Data for the task: Begin

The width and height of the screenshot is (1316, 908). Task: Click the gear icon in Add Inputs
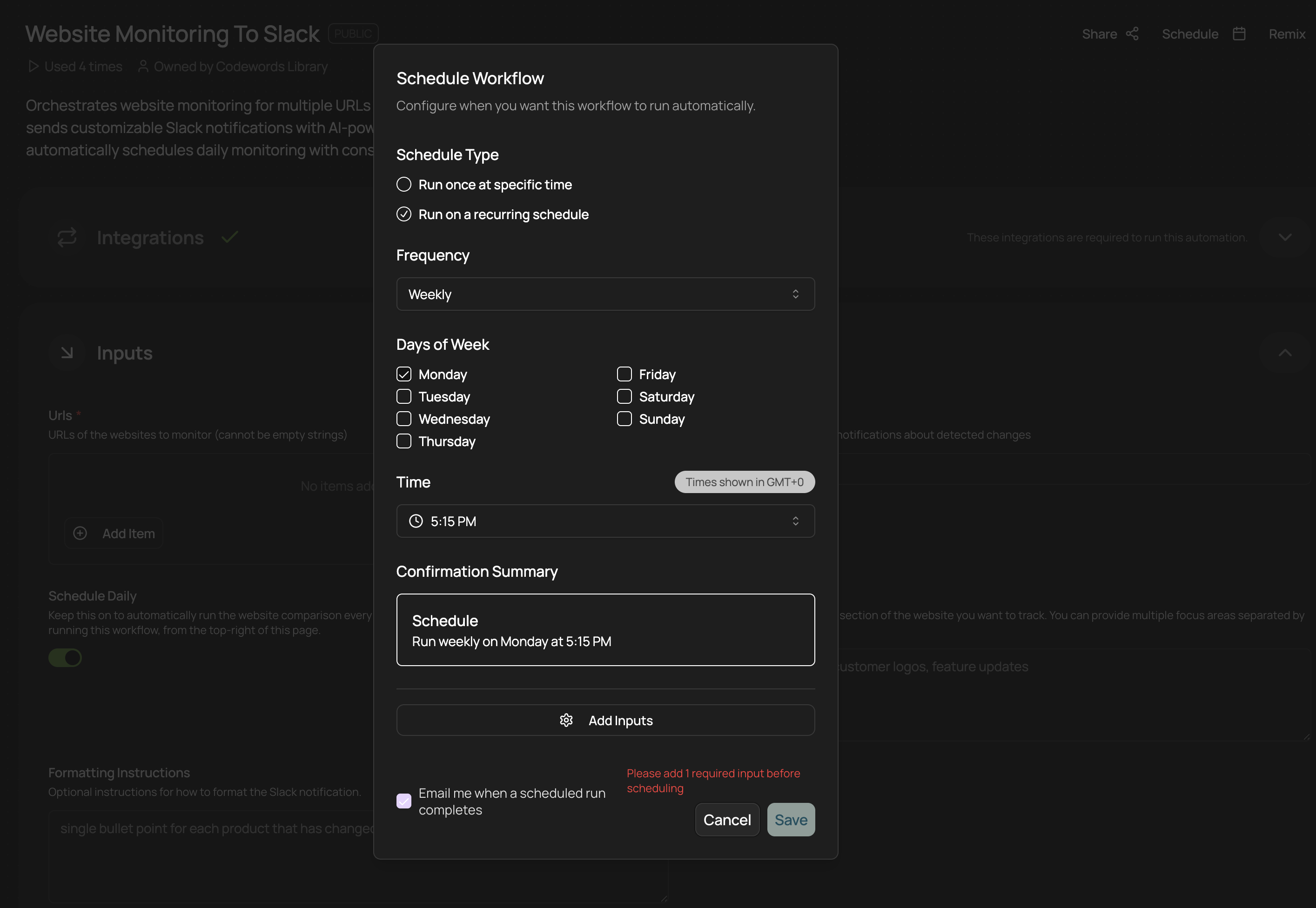(566, 720)
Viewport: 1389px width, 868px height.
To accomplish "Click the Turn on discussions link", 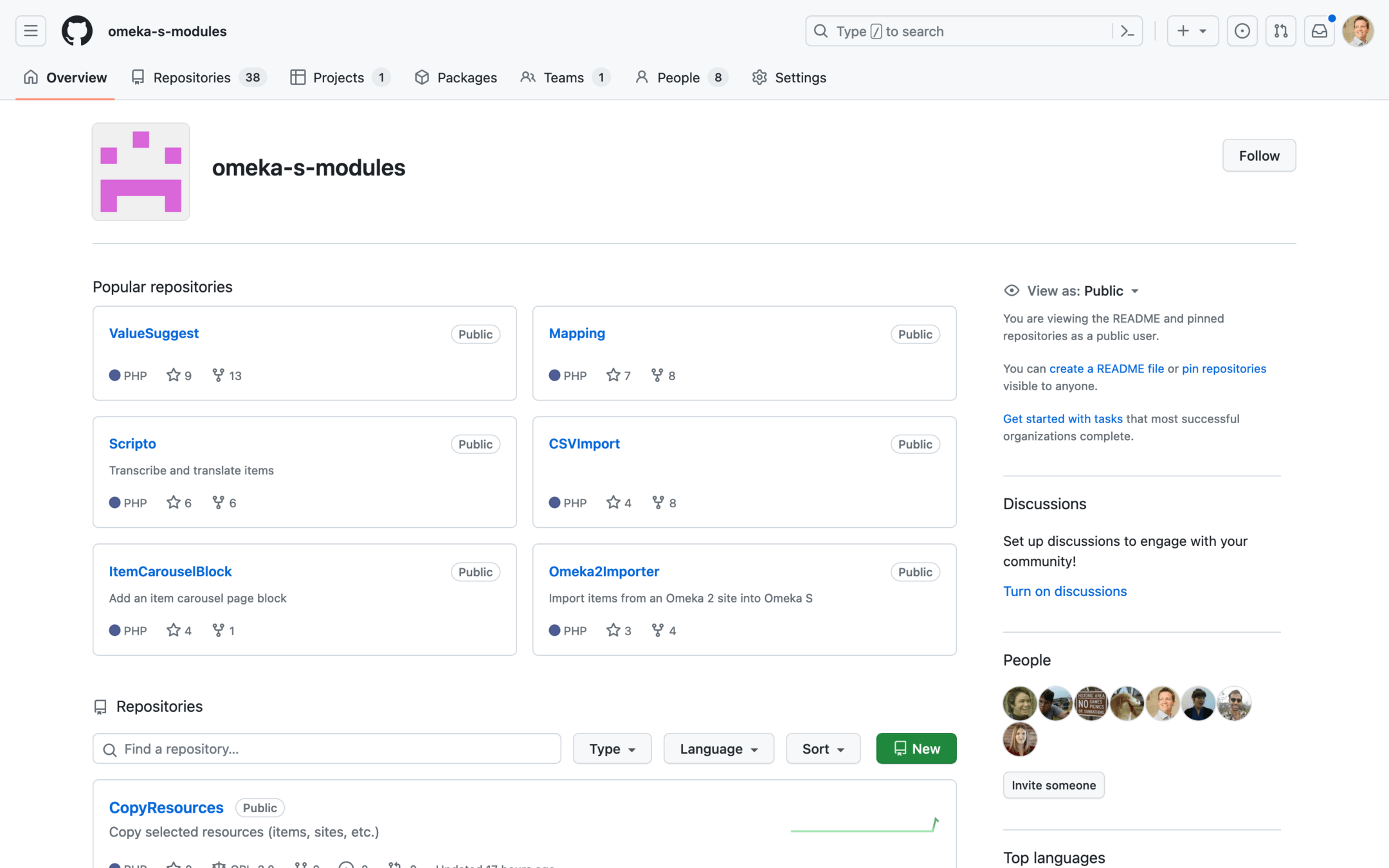I will [1064, 591].
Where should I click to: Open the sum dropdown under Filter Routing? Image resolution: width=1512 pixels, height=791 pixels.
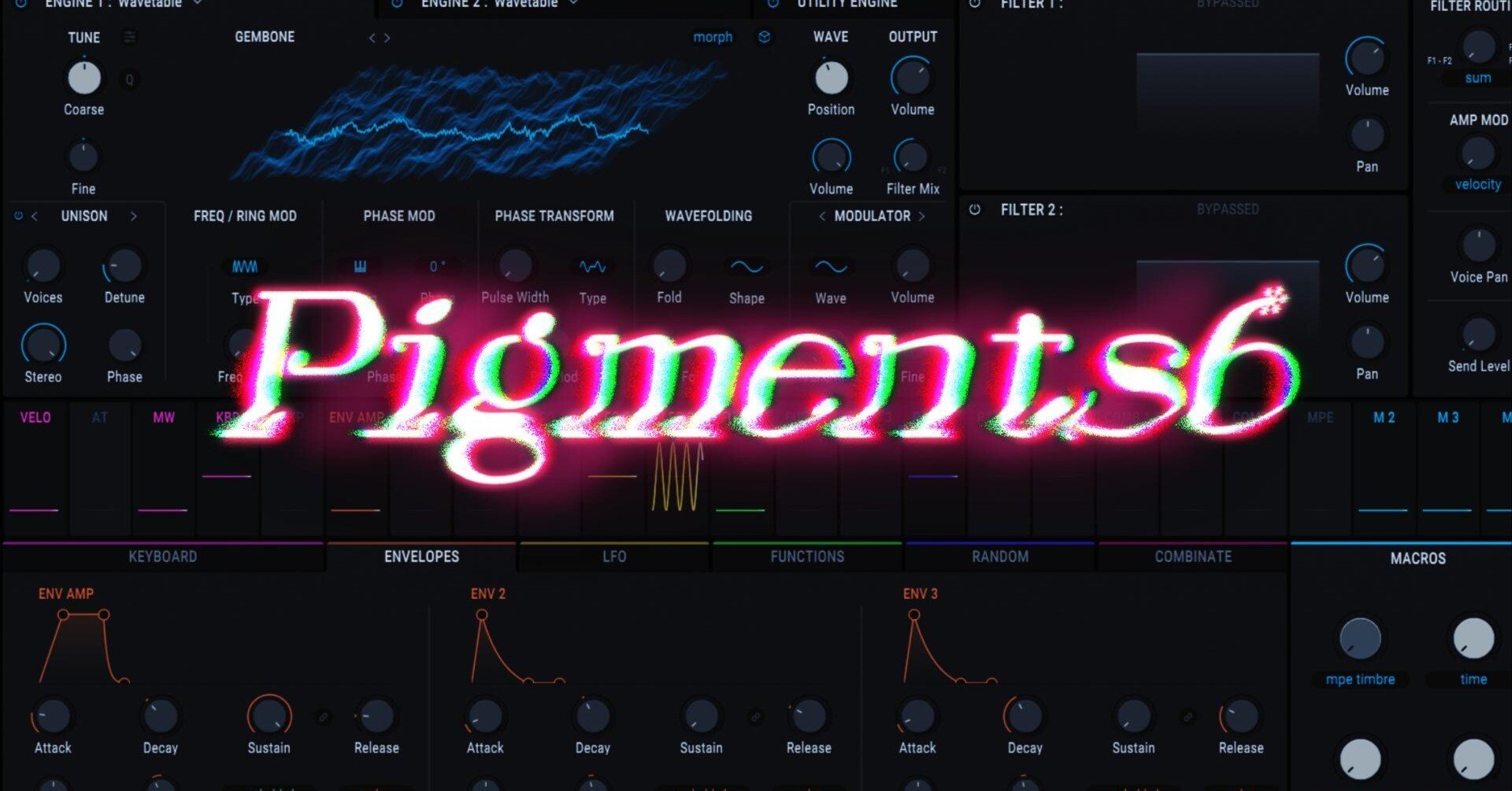[1478, 77]
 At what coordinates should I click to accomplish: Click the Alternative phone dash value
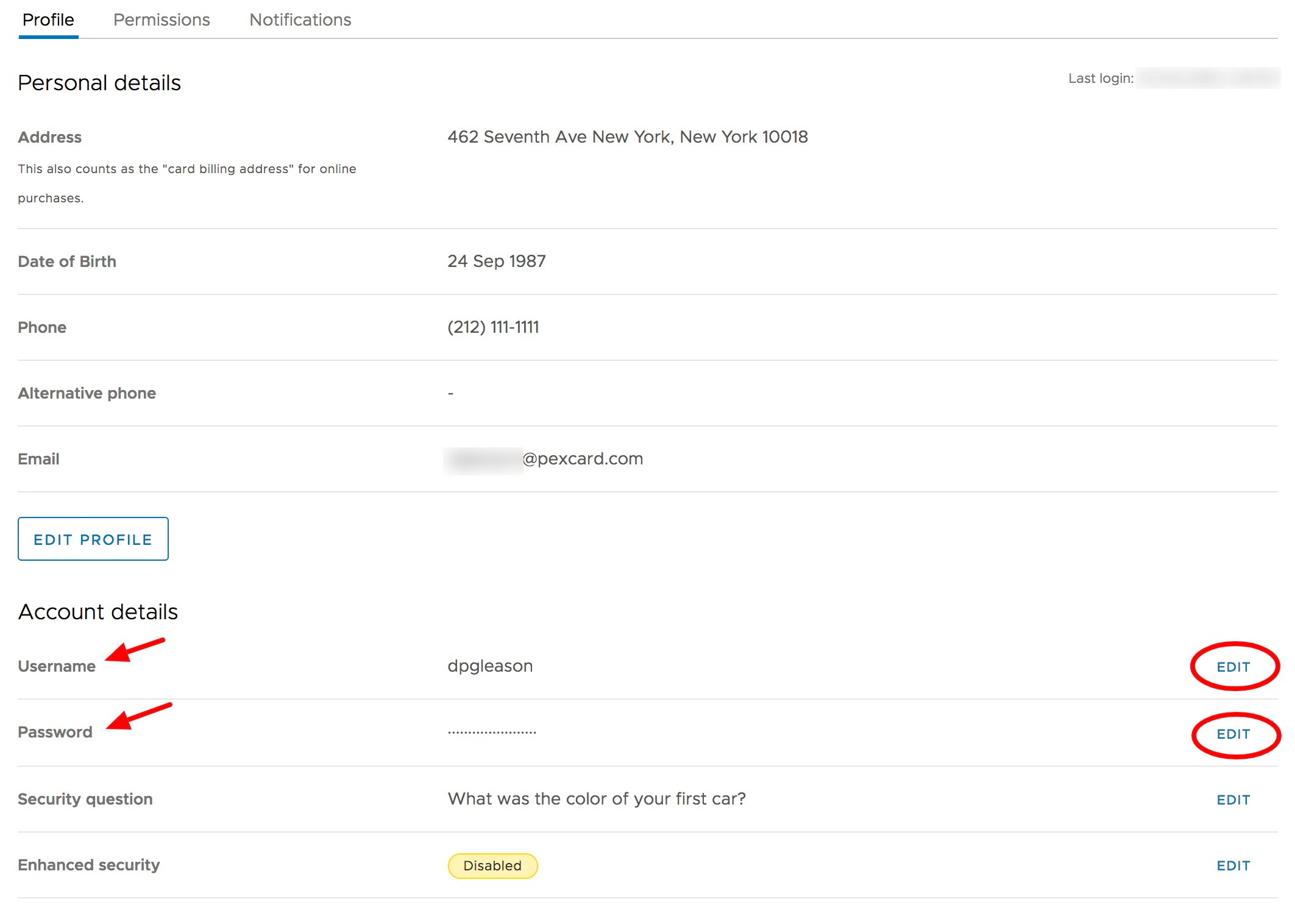[x=450, y=394]
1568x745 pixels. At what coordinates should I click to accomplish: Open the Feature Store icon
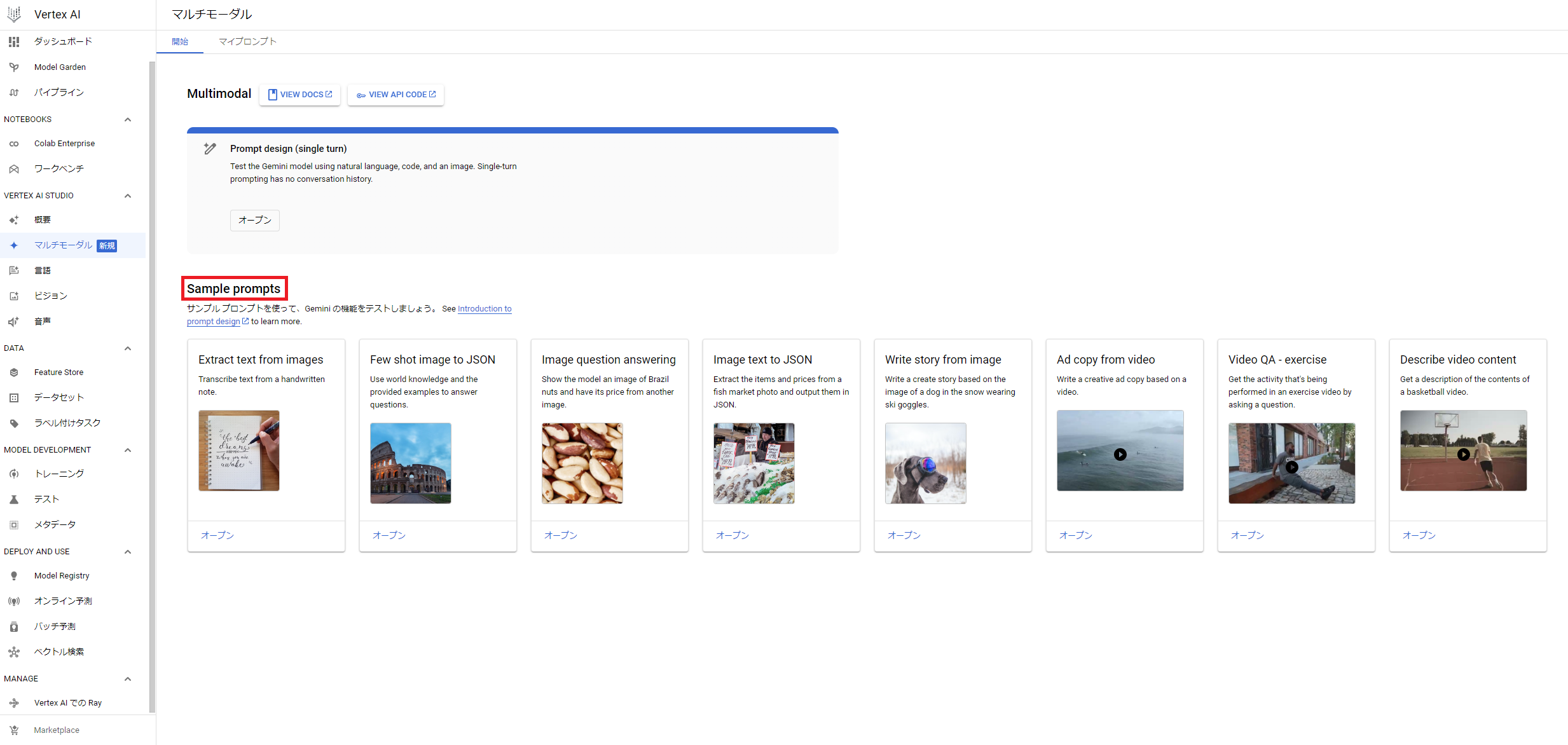[x=14, y=372]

Data for the task: End

| Work task |
Quote exactly the lines from the one that contains "1568x745 pixels. At" through the end of the listing above, both ends included, leaving out the pictures.

| Finished exercise |
1568x745 pixels. At what coordinates should I click to accomplish: Open the Feature Store icon
[x=14, y=372]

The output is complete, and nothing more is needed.